La flamante Ley 176 del año 2007 menciona en el artículo 19 que el Ayuntamiento del Distrito Nacional tiene como competencia en el literal “a” el ordenamiento del tránsito de vehículos y personas en las vías urbanas y rurales; además en el mismo artículo el literal “n” menciona como facultad del ayuntamiento el ordenar y reglamentar el transporte público urbano.
Estas atribuciones legales son suficientes para que el gobierno municipal del distrito nacional afronte con responsabilidad el caos existente en el tránsito capitalino. Los taponamientos, el incremento del parque vehicular, la ausencia de un plan sectorial, el aumento de la contaminación y la multiplicación de accidentes vehiculares, son algunos de los elementos determinantes en el desorden que ha imperado en la capital durante los últimos cincuenta años.
La ciudad Primada de América requiere que su ayuntamiento se convierta en portavoz de una revolución en el sistema de transporte de la urbe metropolitana; esta transformación servirá para incidir en las demás comunidades que junto al Distrito conforman la zona metropolitana del Gran Santo Domingo.

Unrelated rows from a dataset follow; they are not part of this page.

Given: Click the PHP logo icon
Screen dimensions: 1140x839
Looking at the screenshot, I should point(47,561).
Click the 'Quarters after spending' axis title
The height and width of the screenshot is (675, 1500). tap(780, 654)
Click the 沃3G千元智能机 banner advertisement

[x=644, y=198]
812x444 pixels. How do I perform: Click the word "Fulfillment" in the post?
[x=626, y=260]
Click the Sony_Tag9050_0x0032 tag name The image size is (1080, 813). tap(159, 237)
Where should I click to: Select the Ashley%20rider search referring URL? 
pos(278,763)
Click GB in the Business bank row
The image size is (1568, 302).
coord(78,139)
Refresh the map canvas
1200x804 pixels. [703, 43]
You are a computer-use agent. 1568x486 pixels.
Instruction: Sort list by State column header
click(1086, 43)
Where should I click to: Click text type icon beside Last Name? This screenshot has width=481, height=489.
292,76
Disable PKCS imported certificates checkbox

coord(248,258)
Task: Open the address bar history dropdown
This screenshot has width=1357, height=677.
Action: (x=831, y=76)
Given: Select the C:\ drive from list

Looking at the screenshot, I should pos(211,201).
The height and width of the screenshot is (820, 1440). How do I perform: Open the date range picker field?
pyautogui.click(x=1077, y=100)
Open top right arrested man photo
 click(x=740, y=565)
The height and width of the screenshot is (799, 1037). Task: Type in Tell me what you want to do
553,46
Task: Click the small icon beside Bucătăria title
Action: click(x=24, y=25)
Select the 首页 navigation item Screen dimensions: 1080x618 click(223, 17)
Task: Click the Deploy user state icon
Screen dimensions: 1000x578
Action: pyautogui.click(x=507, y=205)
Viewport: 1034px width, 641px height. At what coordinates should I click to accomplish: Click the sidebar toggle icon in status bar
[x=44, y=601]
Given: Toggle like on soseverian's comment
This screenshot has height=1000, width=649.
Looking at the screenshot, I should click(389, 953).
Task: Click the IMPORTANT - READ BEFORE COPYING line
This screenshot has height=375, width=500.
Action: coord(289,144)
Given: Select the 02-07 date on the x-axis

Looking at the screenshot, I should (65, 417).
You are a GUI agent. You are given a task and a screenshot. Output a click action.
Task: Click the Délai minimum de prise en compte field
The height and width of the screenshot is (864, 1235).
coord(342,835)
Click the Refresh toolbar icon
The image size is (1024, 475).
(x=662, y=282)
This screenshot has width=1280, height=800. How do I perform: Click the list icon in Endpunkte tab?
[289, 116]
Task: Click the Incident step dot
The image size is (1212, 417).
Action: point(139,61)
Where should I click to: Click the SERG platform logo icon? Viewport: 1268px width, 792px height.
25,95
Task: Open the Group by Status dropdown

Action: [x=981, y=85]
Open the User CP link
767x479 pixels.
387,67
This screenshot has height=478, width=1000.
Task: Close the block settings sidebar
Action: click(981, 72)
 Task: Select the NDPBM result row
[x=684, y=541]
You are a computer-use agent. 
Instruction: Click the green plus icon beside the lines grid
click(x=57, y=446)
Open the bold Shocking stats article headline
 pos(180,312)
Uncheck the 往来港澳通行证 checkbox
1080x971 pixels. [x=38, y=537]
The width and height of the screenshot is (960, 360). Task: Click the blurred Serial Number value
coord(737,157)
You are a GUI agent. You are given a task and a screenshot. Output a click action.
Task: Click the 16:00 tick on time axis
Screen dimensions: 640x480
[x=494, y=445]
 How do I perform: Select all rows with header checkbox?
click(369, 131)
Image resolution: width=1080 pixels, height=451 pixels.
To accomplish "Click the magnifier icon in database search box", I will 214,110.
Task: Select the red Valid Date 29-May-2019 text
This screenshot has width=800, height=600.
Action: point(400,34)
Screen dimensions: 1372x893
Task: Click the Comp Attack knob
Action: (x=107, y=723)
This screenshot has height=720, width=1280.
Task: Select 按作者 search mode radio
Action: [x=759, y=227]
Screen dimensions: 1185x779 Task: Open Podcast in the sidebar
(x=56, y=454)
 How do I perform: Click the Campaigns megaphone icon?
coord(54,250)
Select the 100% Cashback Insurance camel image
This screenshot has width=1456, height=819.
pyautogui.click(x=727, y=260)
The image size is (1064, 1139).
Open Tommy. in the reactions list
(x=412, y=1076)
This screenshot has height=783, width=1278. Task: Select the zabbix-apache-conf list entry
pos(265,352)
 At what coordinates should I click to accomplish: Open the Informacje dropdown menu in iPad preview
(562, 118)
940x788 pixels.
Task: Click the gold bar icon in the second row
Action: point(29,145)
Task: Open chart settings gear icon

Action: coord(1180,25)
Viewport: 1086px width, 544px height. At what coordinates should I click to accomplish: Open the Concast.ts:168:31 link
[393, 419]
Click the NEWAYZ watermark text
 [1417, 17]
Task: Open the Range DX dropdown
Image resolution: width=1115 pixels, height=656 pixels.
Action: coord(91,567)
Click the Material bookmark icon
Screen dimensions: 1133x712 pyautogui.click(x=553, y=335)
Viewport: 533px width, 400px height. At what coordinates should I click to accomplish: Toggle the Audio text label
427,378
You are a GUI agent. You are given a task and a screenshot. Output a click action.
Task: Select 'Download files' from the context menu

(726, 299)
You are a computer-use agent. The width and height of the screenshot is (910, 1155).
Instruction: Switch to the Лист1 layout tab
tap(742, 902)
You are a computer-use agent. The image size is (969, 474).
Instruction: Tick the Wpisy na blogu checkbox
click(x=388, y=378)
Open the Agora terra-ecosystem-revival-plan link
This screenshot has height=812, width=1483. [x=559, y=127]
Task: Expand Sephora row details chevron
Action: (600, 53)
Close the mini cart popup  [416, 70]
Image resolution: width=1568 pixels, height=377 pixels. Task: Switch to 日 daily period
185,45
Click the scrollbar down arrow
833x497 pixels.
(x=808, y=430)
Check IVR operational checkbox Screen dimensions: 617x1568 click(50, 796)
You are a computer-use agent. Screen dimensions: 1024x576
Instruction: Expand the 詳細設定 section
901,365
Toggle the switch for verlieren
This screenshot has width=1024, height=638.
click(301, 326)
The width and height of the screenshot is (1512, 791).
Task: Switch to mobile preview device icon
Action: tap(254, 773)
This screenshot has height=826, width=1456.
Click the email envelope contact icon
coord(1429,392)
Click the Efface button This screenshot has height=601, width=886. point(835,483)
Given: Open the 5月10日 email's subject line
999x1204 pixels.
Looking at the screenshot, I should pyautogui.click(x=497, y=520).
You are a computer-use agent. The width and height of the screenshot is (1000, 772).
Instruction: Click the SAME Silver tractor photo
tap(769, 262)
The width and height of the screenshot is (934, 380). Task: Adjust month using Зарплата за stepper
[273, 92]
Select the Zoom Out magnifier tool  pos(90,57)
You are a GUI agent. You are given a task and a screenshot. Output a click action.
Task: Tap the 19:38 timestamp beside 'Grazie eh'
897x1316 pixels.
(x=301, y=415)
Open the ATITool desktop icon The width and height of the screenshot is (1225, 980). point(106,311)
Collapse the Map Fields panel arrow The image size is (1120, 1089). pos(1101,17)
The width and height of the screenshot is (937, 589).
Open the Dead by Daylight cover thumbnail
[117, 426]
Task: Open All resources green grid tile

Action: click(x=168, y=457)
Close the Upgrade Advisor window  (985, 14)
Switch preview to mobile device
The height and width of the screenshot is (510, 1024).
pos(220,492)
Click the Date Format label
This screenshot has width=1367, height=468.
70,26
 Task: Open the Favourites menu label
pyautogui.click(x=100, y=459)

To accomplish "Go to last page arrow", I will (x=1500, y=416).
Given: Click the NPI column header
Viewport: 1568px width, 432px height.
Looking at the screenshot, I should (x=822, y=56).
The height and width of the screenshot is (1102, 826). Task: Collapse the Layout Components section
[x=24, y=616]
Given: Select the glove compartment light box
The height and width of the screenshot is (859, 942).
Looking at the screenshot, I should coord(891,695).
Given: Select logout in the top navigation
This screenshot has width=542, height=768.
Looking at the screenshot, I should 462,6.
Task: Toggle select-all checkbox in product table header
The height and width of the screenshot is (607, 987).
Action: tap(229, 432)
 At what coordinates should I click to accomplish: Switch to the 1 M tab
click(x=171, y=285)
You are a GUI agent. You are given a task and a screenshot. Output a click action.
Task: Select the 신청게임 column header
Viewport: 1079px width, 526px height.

Aunque la promulgación de una ley de transporte público y la creación de una entidad única que gestione la movilidad urbana es tarea del Poder Ejecutivo y del Poder Legislativo, el ayuntamiento puede contribuir en la aplicación de una serie de estrategias que permitirán acelerar el proceso de adecentamiento que necesita nuestra ciudad.
El diseño de un sistema de señalización permitirá que los conductores y los peatones puedan movilizarse con facilidad por la ciudad, orientados en todo tiempo; un sistema fiscalizado por las autoridades competentes.
Esta iniciativa puede complementarse con una normativa que regule el parqueo en las calles, con la finalidad de ampliar las posibilidades de tránsito de los vehículos que se desplazan a diario por las calles de Santo Domingo. Desde el Ayuntamiento puede fomentarse la posibilidad de que el sector privado desarrolle proyectos de estacionamientos concesionado por el Estado, como una forma de aumentar el número de parqueos en la zona metropolitana.
Este esquema de concesiones puede ampliarse para el desarrollo de intercambiadores de transportes que permitan concentrar en puntos periféricos de la ciudad infraestructuras que reciban y despachen autobuses inter-urbanos conectadas a unidades de transporte urbano.
Estas iniciativas deben estar unidas a la creación de un sistema de monitoreo urbano que pueda identificar las necesidades prioritarias de la ciudad, dar seguimiento a los procesos y proponer acciones definitivas para solucionar este caos ancestral.